Use of Proceeds:    The Issuer expects to use the net proceeds of this offering for general corporate purposes, which may include funding a portion of the WTW Transaction.
CUSIP/ISIN:    2031 Notes: 04316J AA7 / US04316JAA79
   2052 Notes: 04316J AB5 / US04316JAB52
Book-Running Managers:    BofA Securities, Inc.
   J.P. Morgan Securities LLC
   BMO Capital Markets Corp.
   Barclays Capital Inc.
   Citigroup Global Markets Inc.


*

Ratings may be changed, suspended or withdrawn at any time and are not a recommendation to buy, hold or sell any security.

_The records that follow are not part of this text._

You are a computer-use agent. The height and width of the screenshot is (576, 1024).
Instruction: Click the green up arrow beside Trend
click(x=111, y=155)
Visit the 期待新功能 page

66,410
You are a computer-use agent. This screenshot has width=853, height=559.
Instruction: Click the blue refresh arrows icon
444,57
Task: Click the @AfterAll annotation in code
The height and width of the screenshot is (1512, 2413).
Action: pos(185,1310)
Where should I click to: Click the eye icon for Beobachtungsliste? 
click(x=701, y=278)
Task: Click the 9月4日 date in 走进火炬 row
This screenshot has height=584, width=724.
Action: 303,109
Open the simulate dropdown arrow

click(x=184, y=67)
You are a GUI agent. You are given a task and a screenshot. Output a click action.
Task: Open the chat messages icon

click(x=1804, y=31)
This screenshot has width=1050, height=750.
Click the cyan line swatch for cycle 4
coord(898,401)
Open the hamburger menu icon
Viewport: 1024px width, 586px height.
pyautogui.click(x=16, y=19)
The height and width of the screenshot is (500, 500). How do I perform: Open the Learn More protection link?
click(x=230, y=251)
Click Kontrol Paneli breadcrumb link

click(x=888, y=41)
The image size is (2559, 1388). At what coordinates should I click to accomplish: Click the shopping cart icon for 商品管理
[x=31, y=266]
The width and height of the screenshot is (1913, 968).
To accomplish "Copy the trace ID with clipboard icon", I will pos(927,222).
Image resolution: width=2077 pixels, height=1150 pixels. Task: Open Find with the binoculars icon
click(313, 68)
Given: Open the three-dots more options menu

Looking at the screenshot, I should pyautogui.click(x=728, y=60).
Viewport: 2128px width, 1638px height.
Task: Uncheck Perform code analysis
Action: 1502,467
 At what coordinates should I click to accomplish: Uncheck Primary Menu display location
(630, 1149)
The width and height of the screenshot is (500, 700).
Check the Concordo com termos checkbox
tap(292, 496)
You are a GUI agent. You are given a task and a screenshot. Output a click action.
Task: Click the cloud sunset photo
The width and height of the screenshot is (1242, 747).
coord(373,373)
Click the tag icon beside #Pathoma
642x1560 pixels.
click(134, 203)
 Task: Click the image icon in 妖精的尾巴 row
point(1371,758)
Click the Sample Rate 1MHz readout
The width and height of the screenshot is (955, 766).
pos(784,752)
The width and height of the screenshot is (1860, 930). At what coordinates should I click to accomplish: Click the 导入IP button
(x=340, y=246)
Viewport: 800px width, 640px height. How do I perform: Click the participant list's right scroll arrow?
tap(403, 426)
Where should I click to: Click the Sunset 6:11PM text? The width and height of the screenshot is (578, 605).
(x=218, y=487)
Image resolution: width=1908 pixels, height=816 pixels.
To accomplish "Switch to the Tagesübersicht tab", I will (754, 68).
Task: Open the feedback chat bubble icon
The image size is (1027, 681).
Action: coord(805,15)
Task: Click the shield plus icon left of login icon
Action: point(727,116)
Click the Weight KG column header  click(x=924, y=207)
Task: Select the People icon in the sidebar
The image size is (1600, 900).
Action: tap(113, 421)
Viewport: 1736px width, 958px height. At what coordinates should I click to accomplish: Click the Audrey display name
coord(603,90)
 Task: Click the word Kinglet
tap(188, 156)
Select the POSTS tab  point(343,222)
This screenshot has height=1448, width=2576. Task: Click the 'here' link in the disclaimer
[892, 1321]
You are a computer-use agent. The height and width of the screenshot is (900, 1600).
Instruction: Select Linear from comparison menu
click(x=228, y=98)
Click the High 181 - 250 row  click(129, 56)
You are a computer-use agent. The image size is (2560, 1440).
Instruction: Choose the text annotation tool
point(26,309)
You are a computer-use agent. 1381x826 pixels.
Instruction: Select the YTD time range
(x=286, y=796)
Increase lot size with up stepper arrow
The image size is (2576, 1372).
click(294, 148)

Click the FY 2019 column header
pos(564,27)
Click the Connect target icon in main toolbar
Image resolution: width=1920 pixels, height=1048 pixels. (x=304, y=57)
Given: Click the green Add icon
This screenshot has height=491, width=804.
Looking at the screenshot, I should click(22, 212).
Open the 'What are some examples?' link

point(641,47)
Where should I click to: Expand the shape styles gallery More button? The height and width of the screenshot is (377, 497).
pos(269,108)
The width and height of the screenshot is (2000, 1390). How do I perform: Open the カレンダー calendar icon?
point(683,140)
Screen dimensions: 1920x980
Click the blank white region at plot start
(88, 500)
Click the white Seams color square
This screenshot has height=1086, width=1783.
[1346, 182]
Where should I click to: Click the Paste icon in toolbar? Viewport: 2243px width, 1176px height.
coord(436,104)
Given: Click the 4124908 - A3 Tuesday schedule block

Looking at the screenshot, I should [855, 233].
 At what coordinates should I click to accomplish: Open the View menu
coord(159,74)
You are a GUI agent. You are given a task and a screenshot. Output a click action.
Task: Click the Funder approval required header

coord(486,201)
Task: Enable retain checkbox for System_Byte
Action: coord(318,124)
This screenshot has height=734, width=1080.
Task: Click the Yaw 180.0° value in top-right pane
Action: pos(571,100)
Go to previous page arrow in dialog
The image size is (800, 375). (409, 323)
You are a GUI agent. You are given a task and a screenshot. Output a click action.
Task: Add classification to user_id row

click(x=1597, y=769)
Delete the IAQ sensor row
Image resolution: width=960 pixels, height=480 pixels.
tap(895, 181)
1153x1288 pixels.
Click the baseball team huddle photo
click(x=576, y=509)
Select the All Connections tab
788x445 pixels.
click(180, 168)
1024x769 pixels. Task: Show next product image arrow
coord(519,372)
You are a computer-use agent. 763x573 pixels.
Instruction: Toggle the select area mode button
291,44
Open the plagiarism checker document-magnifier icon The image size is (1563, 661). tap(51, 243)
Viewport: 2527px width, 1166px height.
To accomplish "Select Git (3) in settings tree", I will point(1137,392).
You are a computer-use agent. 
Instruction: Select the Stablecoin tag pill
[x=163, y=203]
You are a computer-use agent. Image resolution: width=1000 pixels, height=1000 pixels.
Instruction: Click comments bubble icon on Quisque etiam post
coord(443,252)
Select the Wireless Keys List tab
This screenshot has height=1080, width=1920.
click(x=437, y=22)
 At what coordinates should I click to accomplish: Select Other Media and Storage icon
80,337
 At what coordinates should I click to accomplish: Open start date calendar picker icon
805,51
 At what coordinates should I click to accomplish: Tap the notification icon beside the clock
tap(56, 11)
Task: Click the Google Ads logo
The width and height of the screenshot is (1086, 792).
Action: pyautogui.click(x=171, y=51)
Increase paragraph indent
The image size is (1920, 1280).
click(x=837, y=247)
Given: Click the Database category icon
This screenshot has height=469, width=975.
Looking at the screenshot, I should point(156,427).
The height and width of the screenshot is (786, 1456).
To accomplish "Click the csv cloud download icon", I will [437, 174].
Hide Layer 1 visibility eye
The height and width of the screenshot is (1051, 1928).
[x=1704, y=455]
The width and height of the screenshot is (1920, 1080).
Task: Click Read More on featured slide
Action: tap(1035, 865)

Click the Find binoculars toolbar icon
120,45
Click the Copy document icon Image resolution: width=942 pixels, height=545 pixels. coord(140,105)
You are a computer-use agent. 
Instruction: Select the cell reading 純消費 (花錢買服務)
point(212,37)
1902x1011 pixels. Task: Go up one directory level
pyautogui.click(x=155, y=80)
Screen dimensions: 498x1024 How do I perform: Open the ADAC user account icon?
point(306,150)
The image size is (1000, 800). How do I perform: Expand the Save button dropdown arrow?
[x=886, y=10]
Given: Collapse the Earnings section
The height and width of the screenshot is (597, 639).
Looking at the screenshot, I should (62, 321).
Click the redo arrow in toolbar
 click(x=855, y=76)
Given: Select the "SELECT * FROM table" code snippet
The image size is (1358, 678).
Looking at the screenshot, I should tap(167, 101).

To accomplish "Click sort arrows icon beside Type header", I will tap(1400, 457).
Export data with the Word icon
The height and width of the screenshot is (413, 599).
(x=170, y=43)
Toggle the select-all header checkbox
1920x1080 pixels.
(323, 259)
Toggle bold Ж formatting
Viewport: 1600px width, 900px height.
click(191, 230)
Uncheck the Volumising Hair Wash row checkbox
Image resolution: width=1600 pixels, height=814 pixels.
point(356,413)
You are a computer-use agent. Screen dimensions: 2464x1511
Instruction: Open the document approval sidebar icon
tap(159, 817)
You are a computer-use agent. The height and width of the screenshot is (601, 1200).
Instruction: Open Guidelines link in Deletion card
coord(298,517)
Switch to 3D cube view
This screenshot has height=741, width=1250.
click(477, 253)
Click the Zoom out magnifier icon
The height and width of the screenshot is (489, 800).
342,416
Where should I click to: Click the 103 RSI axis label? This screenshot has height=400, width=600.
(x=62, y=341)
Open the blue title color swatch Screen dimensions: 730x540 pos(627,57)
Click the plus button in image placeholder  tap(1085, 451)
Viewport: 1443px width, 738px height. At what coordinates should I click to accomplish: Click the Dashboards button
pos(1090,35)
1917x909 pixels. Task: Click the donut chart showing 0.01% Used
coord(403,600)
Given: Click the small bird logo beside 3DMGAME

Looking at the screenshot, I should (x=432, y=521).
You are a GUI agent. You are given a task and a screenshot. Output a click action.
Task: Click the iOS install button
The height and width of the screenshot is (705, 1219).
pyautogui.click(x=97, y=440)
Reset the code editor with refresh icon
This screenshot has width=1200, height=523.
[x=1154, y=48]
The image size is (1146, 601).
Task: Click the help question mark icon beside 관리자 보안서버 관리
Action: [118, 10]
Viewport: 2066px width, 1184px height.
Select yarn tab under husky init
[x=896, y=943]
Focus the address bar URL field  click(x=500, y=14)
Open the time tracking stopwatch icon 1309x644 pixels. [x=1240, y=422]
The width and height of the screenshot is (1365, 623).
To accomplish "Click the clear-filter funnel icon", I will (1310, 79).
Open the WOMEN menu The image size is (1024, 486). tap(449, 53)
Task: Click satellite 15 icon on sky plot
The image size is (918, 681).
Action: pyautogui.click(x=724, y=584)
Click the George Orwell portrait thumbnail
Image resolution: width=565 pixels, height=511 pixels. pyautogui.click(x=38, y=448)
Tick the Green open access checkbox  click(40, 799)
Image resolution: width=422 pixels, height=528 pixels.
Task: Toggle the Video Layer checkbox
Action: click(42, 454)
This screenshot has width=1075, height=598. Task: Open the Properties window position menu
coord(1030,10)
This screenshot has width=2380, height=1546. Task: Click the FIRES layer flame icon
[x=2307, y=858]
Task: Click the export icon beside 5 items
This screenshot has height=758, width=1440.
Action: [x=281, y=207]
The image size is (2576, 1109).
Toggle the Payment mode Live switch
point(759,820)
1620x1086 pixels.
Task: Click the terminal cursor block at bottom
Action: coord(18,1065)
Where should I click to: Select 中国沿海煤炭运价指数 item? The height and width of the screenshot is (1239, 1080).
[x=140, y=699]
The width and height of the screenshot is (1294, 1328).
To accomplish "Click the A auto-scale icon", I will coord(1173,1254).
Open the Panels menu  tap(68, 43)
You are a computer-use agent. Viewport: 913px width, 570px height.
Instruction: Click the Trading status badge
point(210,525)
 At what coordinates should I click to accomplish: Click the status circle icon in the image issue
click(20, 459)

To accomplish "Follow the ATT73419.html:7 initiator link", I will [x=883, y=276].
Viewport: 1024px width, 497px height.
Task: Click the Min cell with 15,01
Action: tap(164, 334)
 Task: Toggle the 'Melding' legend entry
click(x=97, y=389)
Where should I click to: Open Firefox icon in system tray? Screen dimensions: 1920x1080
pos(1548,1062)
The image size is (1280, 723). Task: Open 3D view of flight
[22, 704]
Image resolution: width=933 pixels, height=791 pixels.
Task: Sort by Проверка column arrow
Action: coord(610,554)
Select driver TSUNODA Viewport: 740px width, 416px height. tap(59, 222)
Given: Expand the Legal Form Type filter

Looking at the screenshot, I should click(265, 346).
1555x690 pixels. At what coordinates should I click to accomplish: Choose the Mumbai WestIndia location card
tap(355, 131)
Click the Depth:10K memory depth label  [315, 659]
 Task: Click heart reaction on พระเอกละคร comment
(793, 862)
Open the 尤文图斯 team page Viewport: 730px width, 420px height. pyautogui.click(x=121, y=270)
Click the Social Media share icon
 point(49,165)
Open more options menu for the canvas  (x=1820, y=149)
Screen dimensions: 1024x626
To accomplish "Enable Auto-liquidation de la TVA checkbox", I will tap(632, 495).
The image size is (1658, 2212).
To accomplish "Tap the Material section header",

The issuer has filed a registration statement (including a prospectus and a preliminary prospectus supplement) with the Securities and Exchange Commission for the offering to which this communication relates. Before you invest, you should read the prospectus and the preliminary prospectus supplement in that registration statement and other documents the issuer has filed with the Securities and Exchange Commission for more complete information about the issuer and this offering. You may get these documents for free by visiting EDGAR on the Securities and Exchange Commission’s website at www.sec.gov. Alternatively, the issuer, any underwriter or any dealer participating in the offering will arrange to send you the prospectus and preliminary prospectus supplement if you request it by calling BofA Securities, Inc. at 1-800-294-1322 or J.P. Morgan Securities LLC at 1-212-834-4533.

We expect that delivery of the Notes will be made against payment therefor on or about the closing date specified in this communication, which will be the fifth business day following the Trade Date (this settlement cycle being referred to as “T+5”). Under Rule 15c6-1 of the Securities Exchange Act of 1934, as amended, trades in the secondary market generally are required to settle in two business days, unless the parties to any such trade expressly agree otherwise. Accordingly, investors who wish to trade the Notes on the Trade Date or the following two business days, by virtue of the fact that the Notes initially will settle T+5, should specify an alternative settlement arrangements at the time of any such trade to prevent a failed settlement. Purchasers of Notes who wish to trade the Notes on the Trade Date or the following two business days should consult their own advisors.

ANY DISCLAIMERS OR OTHER NOTICES THAT MAY APPEAR BELOW ARE NOT APPLICABLE TO THIS COMMUNICATION AND SHOULD BE DISREGARDED. SUCH DISCLAIMERS OR OTHER NOTICES WERE AUTOMATICALLY GENERATED AS A RESULT OF THIS COMMUNICATION BEING SENT VIA BLOOMBERG OR ANOTHER E-MAIL SYSTEM.